Texte à lire:
Portrait de Chloé, prof de norvégien à Bø i Vesterålen

Par Thomas Bassetto
Publié le 12 avril 2025
Chloé
Chloé

Chloé, la trentaine, a débarqué en Norvège un peu par hasard, portée par les flots et les aléas de la vie. Elle a trouvé sa place dans un petit village du nord, Bø i Vesterålen, après un itinéraire semé de bénévolats, de petits boulots et d'une adaptation singulière. Aujourd'hui professeure de norvégien pour réfugiés, elle nous partage son histoire insolite.

Quand et pourquoi es-tu arrivée en Norvège ?

Je suis arrivée en octobre 2020. J'habitais en Écosse, sur une toute petite île – vraiment minuscule – mais je venais de perdre mon boulot à cause du Covid. Honnêtement, c'était un peu une période de merde... J'étais principalement pompier volontaire mais je faisais aussi du tricot. J'habitais seule, ma grand-mère venait de décéder en France sans que je puisse lui rendre visite une dernière fois… À 25 ans, je me suis retrouvée un peu paumée, sans savoir quoi faire.

Des amis, un couple de retraités, qui vivaient sur un voilier non loin de mon île avaient le projet de partir en Norvège depuis l'Écosse. N'ayant rien d'autre à faire, je leur ai demandé si je pouvais venir avec eux ! Ils ont dit oui, j'ai donc embarqué et passé quatre mois avec eux. On est arrivé à Ålesund. Honnêtement, je suis arrivée ici par dépit. Si mes amis étaient partis au Sénégal, j'habiterais au Sénégal aujourd'hui !

Qu’as-tu fais à Ålesund ?

J’ai essayé de trouver des petits boulots, je me suis acheté une machine à tricoter pour faire quelques bonnets, mais ça ne marchait pas vraiment. Il fallait que je trouve autre chose car rester plus longtemps avec un couple marié dans une coquille de noix... c'était particulier ! Du coup, j'ai trouvé un premier bénévolat via WWOOFing, du côté de Tromsø, dans un endroit appelé Balsfjord – que je recommande absolument. C'était une petite ferme équestre avec des chevaux islandais ! J'y ai passé cinq semaines. Mon « boulot » était de monter à cheval sous les aurores boréales... C'était un rêve éveillé, absolument génial. Après ça, j'ai trouvé un autre bénévolat, cette fois via Workaway, à Vesterålen.

Quel type de bénévolat ?

Énoncé du problème: Extrayez du portrait de Chloé le passage commençant par « Qu’as-tu fais à » et se poursuivant jusqu'à « Workaway, à Vesterålen. », sans en modifier un seul mot.

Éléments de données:
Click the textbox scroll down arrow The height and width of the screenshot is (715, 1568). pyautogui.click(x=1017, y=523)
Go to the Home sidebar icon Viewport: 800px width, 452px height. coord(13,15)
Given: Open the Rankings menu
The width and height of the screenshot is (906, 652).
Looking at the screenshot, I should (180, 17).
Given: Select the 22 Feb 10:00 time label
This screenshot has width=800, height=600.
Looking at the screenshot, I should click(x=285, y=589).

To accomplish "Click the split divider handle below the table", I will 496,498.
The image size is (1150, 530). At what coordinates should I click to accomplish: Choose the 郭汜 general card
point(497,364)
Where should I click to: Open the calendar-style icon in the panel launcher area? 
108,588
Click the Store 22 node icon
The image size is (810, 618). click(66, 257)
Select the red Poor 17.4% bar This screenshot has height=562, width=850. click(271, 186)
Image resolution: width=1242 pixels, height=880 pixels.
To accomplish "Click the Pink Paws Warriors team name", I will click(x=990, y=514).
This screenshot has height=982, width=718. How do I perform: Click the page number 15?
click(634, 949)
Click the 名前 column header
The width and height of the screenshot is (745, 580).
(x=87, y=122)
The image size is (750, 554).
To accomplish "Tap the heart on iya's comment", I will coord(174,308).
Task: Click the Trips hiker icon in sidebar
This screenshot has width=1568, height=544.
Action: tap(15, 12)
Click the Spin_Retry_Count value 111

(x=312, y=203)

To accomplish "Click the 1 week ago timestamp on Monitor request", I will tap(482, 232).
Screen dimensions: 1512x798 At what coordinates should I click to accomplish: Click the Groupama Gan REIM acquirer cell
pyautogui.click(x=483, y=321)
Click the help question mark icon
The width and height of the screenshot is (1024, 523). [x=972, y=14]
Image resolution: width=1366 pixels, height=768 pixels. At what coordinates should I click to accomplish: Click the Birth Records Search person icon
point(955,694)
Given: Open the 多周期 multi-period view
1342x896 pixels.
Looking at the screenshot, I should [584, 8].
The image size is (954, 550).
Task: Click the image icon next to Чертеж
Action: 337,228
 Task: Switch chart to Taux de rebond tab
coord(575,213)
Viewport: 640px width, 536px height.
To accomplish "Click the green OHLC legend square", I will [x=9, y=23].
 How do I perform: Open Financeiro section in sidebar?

Votre réponse:
Qu’as-tu fais à Ålesund ?

J’ai essayé de trouver des petits boulots, je me suis acheté une machine à tricoter pour faire quelques bonnets, mais ça ne marchait pas vraiment. Il fallait que je trouve autre chose car rester plus longtemps avec un couple marié dans une coquille de noix... c'était particulier ! Du coup, j'ai trouvé un premier bénévolat via WWOOFing, du côté de Tromsø, dans un endroit appelé Balsfjord – que je recommande absolument. C'était une petite ferme équestre avec des chevaux islandais ! J'y ai passé cinq semaines. Mon « boulot » était de monter à cheval sous les aurores boréales... C'était un rêve éveillé, absolument génial. Après ça, j'ai trouvé un autre bénévolat, cette fois via Workaway, à Vesterålen.